Assignment: For the word "agent", count the lines of the records that hold it, and give only that number.

[[ Data extracts open ]]

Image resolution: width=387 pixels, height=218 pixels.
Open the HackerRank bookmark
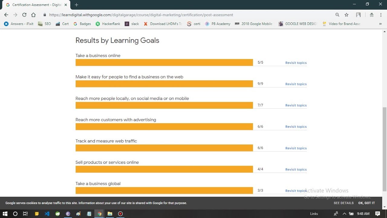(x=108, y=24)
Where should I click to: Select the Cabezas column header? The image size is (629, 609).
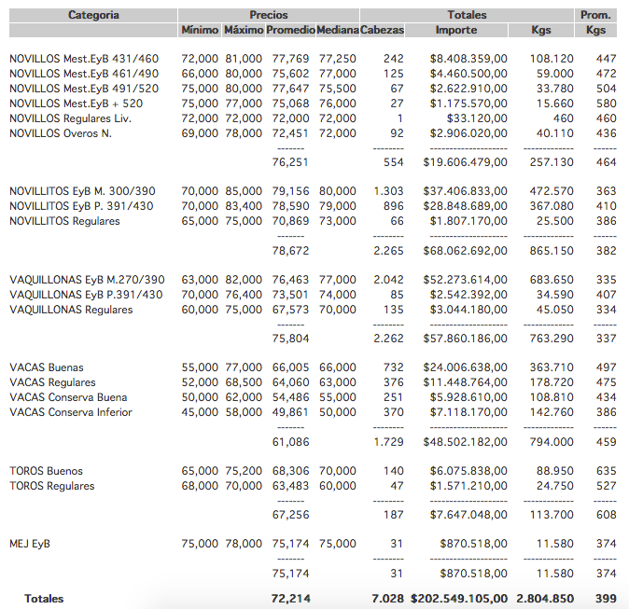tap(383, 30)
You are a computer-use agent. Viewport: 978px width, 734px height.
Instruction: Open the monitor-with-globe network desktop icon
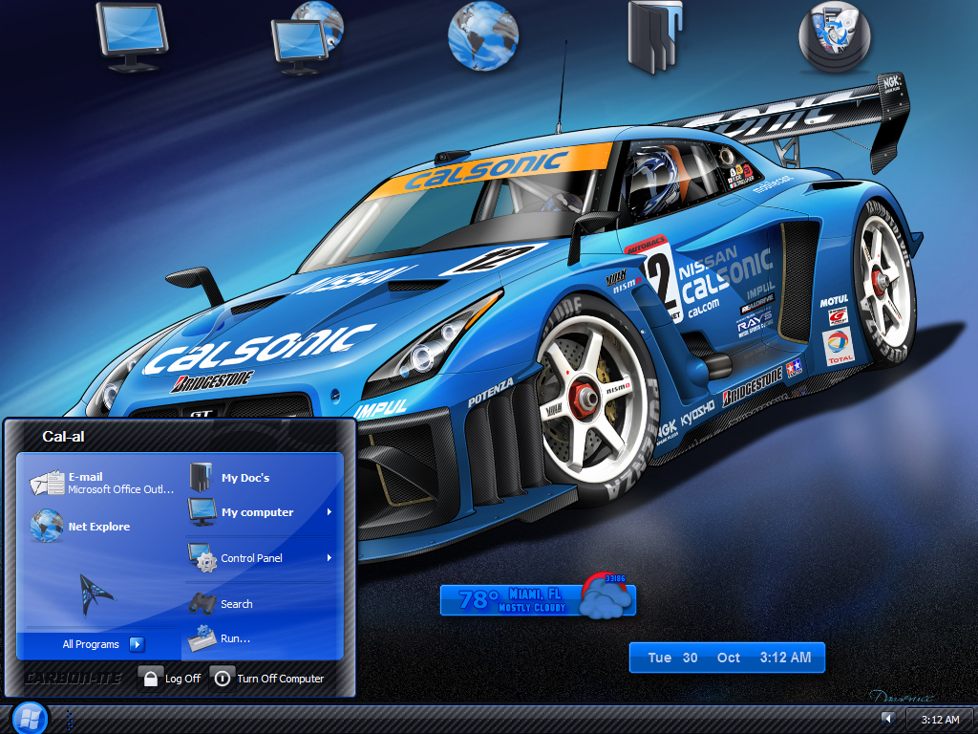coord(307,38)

[[ Data extracts closed ]]
[[ Data extracts open ]]

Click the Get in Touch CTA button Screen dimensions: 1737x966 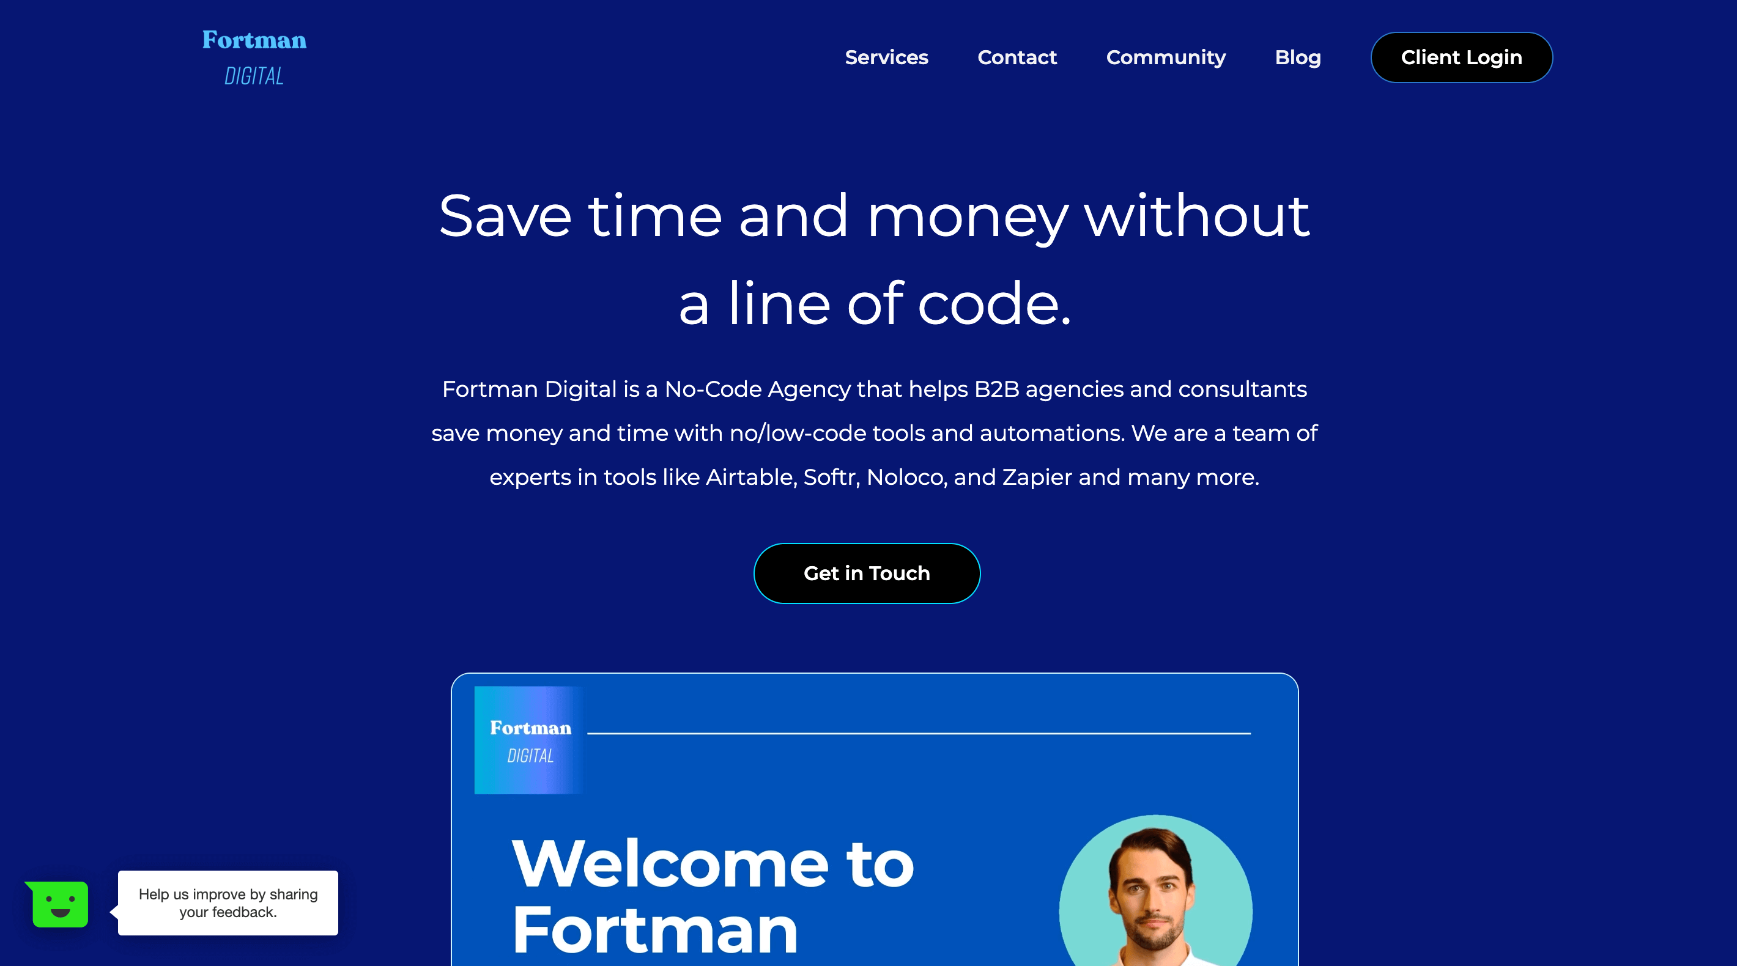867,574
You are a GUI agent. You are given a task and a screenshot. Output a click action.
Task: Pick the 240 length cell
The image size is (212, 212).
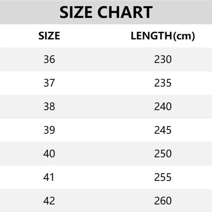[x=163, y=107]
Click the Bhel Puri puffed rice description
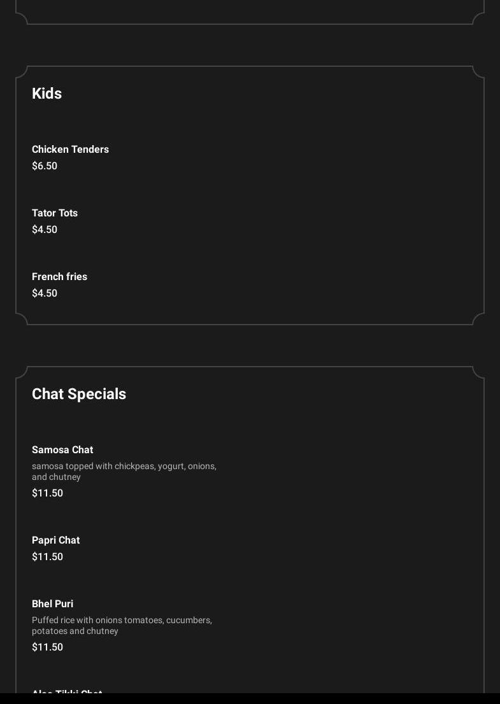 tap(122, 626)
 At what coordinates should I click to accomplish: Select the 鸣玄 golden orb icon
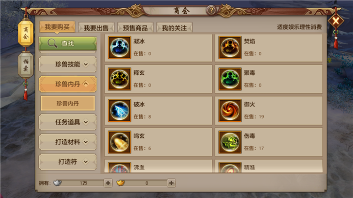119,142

[[ Data extracts closed ]]
[[ Data extracts open ]]

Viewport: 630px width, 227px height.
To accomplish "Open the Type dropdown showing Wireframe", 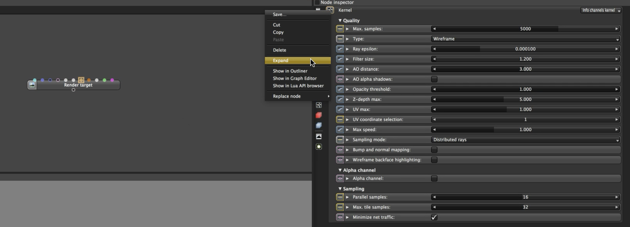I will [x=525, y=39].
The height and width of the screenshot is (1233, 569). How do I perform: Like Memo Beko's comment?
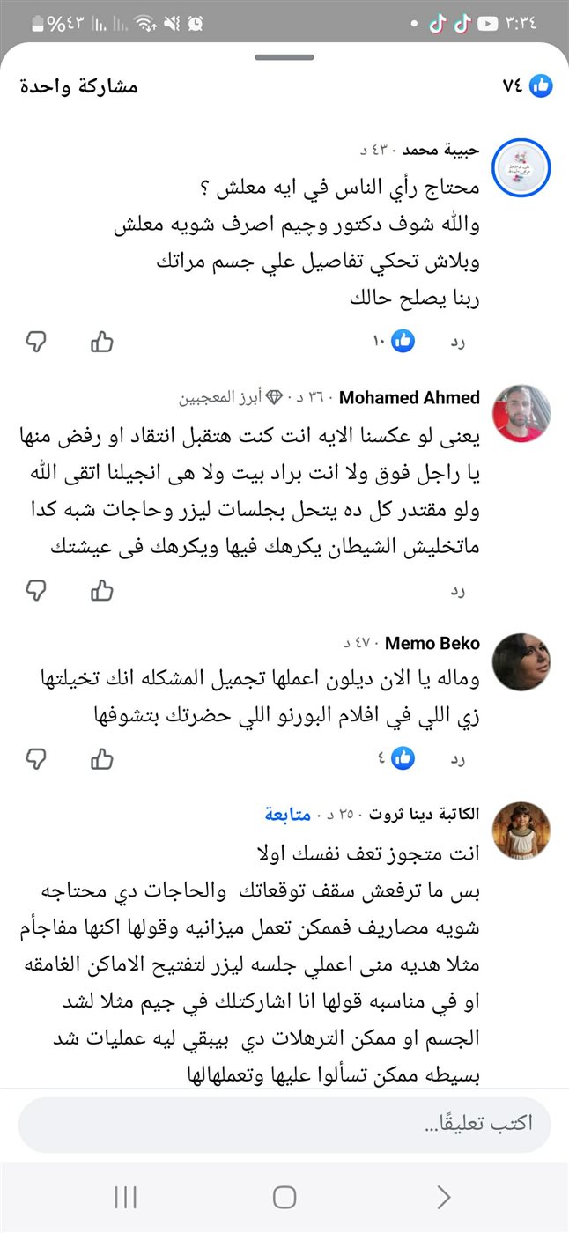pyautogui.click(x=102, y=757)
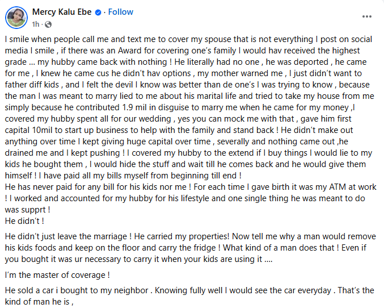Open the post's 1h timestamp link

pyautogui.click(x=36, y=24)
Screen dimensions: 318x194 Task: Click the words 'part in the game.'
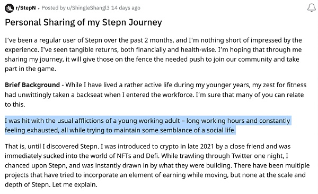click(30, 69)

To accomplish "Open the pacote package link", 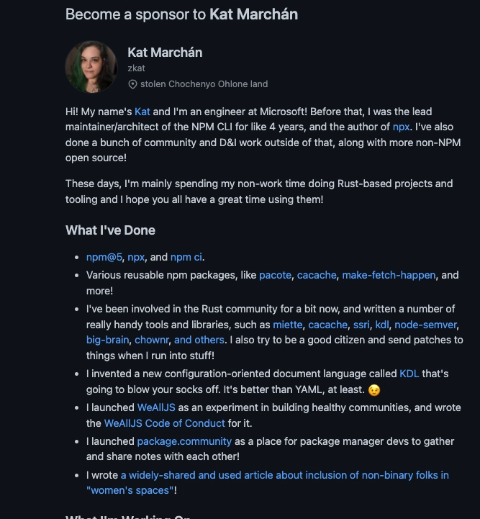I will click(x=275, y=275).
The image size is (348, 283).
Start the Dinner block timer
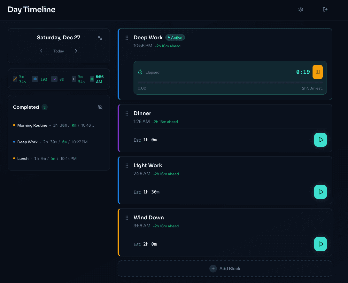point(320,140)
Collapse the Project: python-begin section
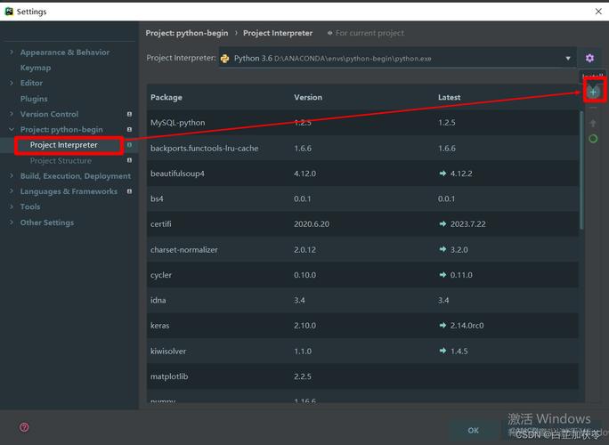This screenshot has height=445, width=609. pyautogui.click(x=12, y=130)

[[ Data extracts closed ]]

Expected answer: 2